- _EXERCISE_: Report every line in the rows below that contains the word "width", copying each such line in full.

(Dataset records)

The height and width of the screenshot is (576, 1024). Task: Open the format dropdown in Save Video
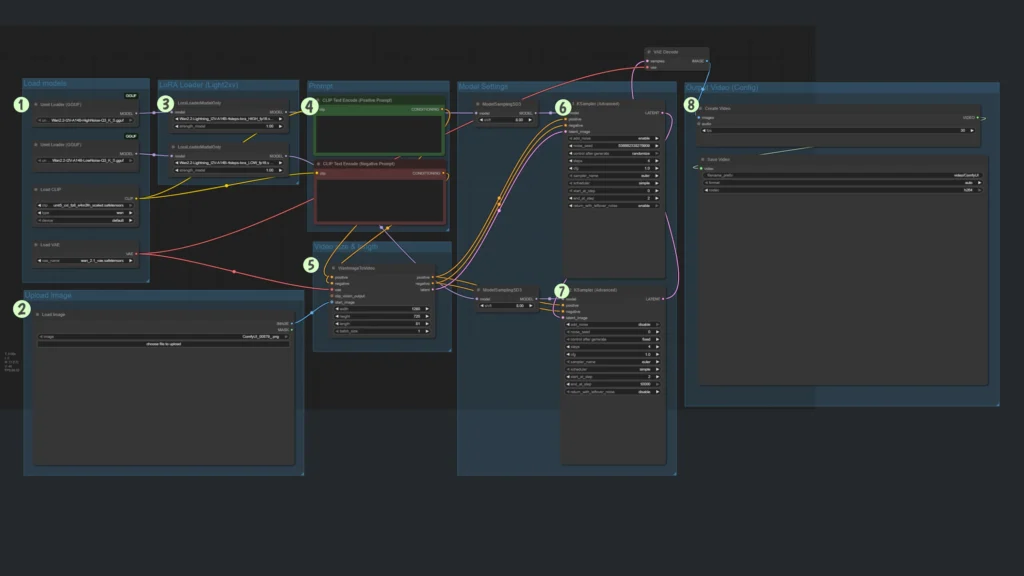[839, 182]
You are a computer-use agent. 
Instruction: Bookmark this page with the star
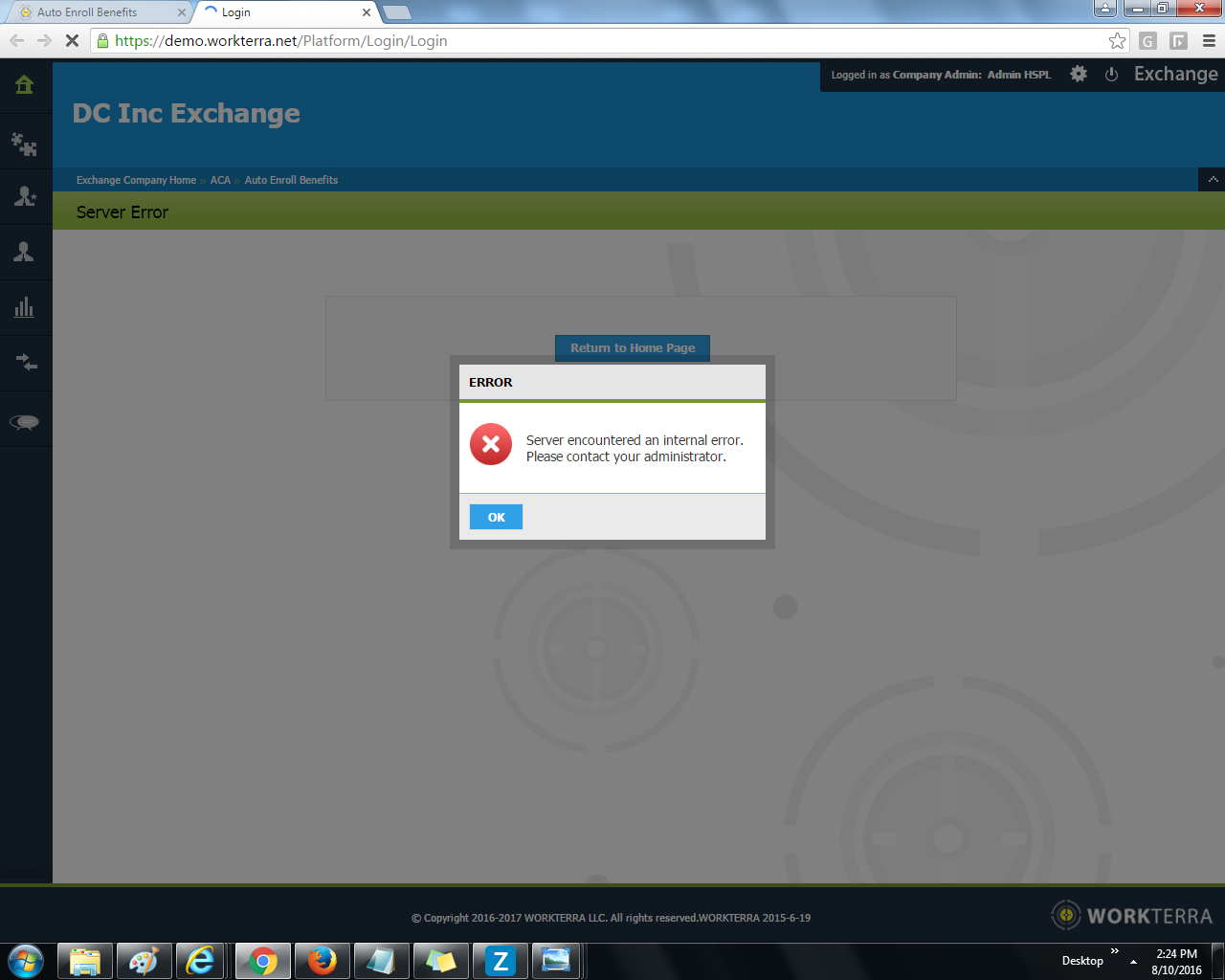click(x=1117, y=41)
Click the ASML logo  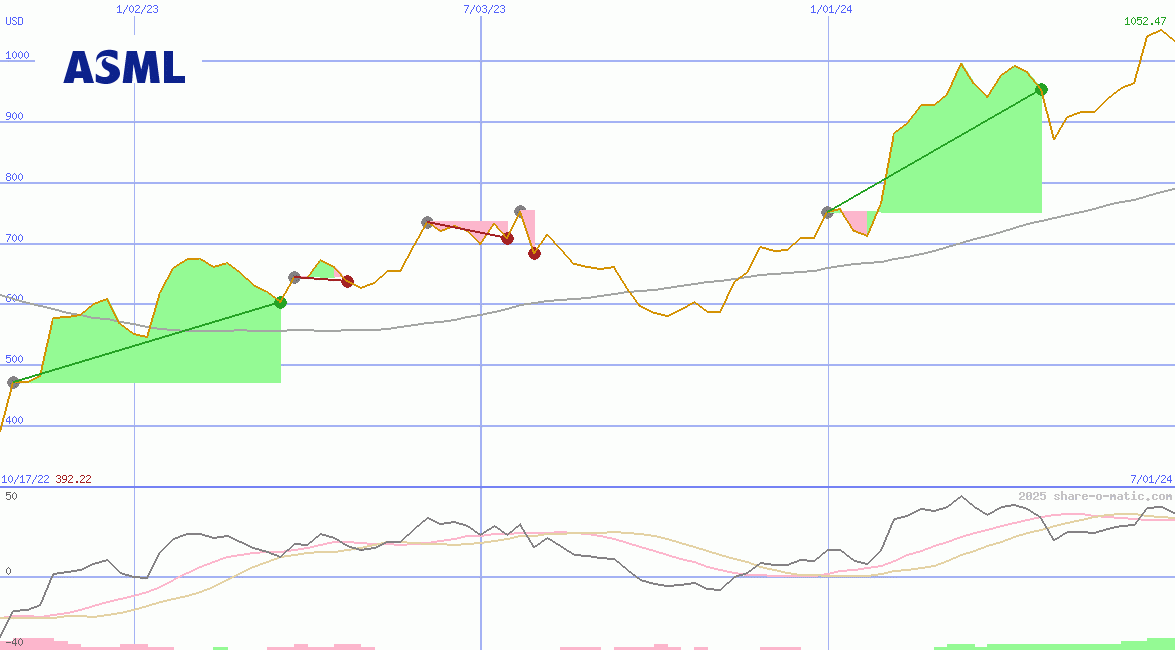coord(124,67)
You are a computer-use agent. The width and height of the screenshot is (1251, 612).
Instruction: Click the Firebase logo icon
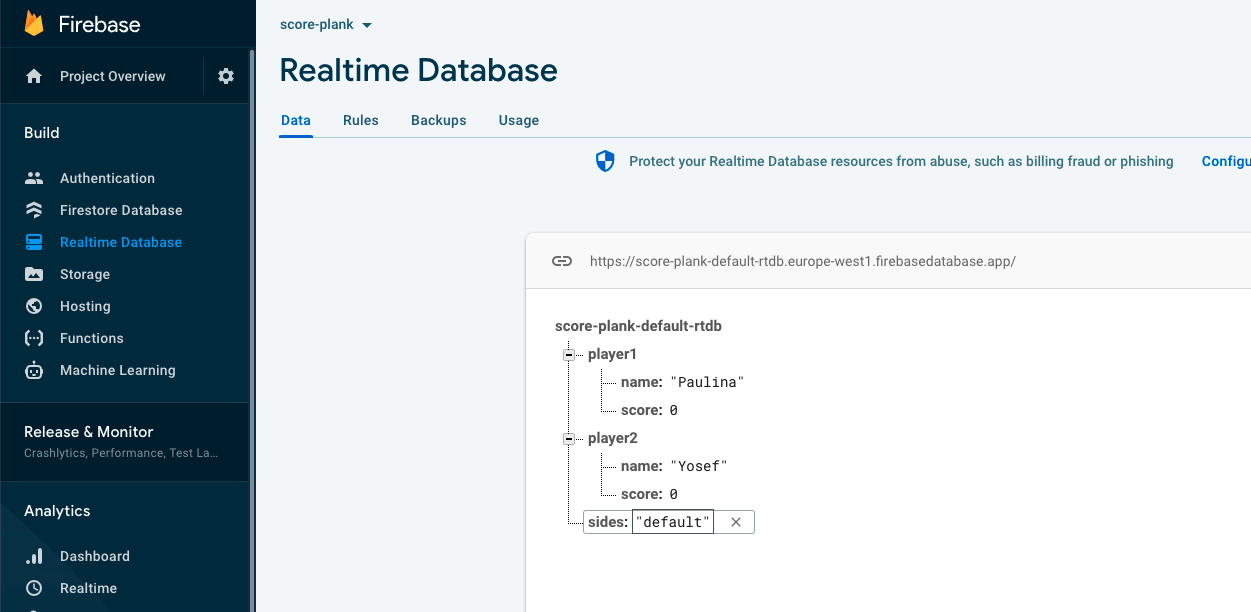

- _OUTPUT FOR THIS EXERCISE_:
The height and width of the screenshot is (576, 1024). Task: Open the format dropdown in Save Video
You are a computer-use agent. The width and height of the screenshot is (1251, 612).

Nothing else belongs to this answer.